» **TASK STATEMENT**: Extract every line below that contains the word "computer".

Stored items
________________________

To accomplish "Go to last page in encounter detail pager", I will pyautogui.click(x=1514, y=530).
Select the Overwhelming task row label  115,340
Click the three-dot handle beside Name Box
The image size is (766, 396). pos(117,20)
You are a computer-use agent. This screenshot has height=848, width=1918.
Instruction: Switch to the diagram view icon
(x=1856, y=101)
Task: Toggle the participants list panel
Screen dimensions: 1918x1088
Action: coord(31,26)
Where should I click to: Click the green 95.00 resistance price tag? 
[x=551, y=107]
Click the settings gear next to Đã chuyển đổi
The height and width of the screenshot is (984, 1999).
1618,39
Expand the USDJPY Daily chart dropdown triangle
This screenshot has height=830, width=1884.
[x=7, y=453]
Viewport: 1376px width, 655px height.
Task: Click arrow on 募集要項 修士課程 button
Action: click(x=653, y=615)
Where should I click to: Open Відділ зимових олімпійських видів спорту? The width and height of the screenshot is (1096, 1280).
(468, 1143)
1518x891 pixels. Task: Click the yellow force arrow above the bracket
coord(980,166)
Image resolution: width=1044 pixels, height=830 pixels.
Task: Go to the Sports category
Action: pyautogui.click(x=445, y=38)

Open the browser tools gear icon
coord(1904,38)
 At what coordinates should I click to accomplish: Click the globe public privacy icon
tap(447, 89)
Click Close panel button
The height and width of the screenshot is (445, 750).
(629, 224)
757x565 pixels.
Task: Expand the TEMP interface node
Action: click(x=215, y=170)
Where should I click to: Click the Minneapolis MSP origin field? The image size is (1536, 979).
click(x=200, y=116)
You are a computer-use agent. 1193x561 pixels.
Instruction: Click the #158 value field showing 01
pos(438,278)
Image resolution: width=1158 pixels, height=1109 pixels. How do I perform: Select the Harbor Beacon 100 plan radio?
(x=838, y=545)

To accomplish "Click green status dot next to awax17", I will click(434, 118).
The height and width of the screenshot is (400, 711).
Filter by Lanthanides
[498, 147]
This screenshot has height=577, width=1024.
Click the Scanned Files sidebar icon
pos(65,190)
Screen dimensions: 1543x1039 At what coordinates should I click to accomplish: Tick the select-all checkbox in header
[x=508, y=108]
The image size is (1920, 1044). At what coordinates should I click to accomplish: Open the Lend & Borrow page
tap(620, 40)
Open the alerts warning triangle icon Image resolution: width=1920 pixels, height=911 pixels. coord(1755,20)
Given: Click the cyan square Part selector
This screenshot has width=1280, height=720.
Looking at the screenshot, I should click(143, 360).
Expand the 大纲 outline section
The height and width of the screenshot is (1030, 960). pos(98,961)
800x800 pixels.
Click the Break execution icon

________________________

» **PROBLEM SOLUTION**:
You are a computer-use agent. This screenshot has height=848, width=1918.
You are a computer-use agent. 1193x561 pixels.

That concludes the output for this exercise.